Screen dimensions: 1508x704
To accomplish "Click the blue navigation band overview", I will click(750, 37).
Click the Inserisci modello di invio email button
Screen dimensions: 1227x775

________________

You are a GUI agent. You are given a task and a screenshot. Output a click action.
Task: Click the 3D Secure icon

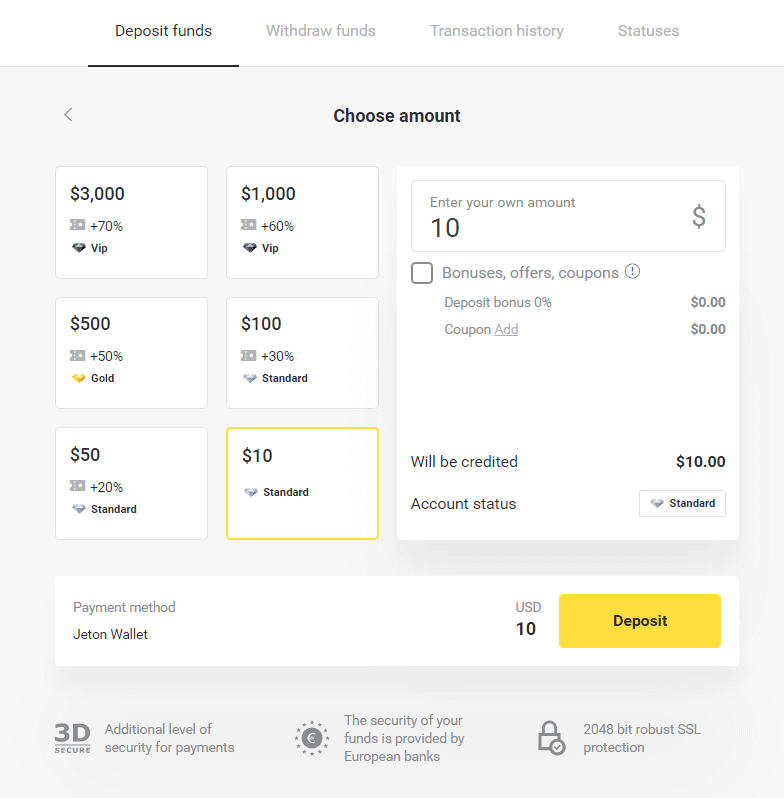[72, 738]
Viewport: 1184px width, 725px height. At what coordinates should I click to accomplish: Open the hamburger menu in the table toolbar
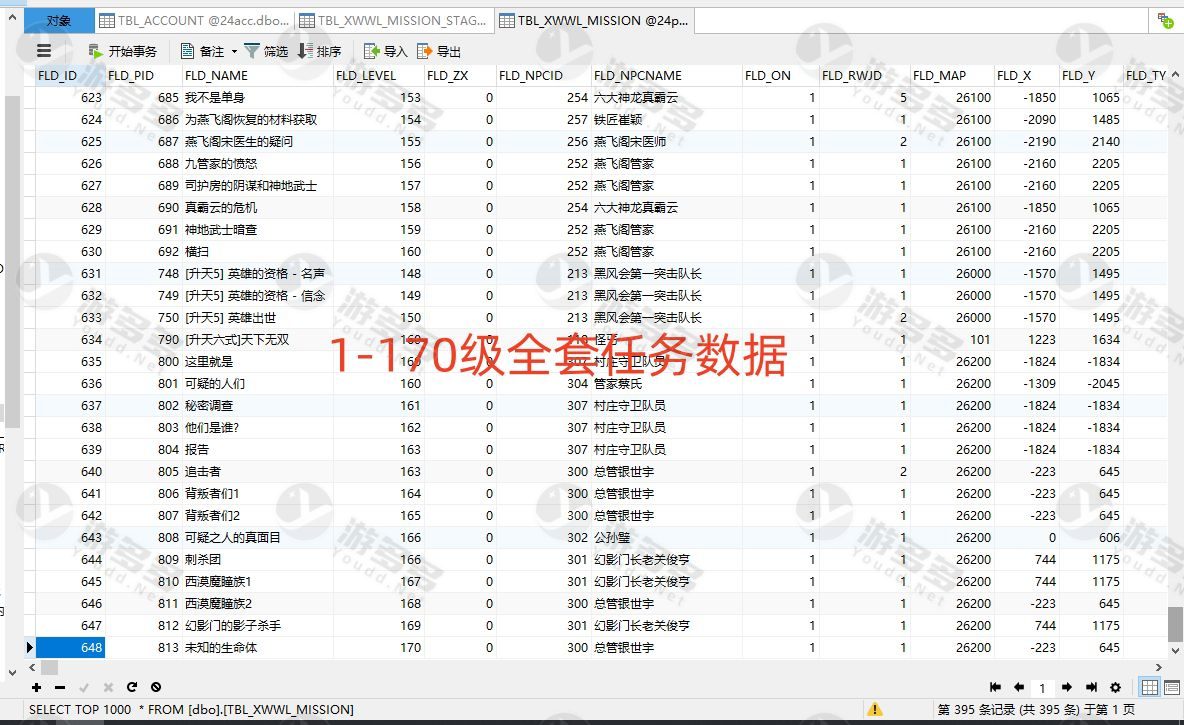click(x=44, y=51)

________________

TASK STATEMENT:
Would you print, exactly as written, every line above from the one holding "Screen dimensions: 1508x704" through the one holding "Screen dimensions: 1227x775", with both included and no other lines?

OUTPUT OF THE EXERCISE:
Screen dimensions: 1508x704
To accomplish "Click the blue navigation band overview", I will click(750, 37).
Click the Inserisci modello di invio email button
Screen dimensions: 1227x775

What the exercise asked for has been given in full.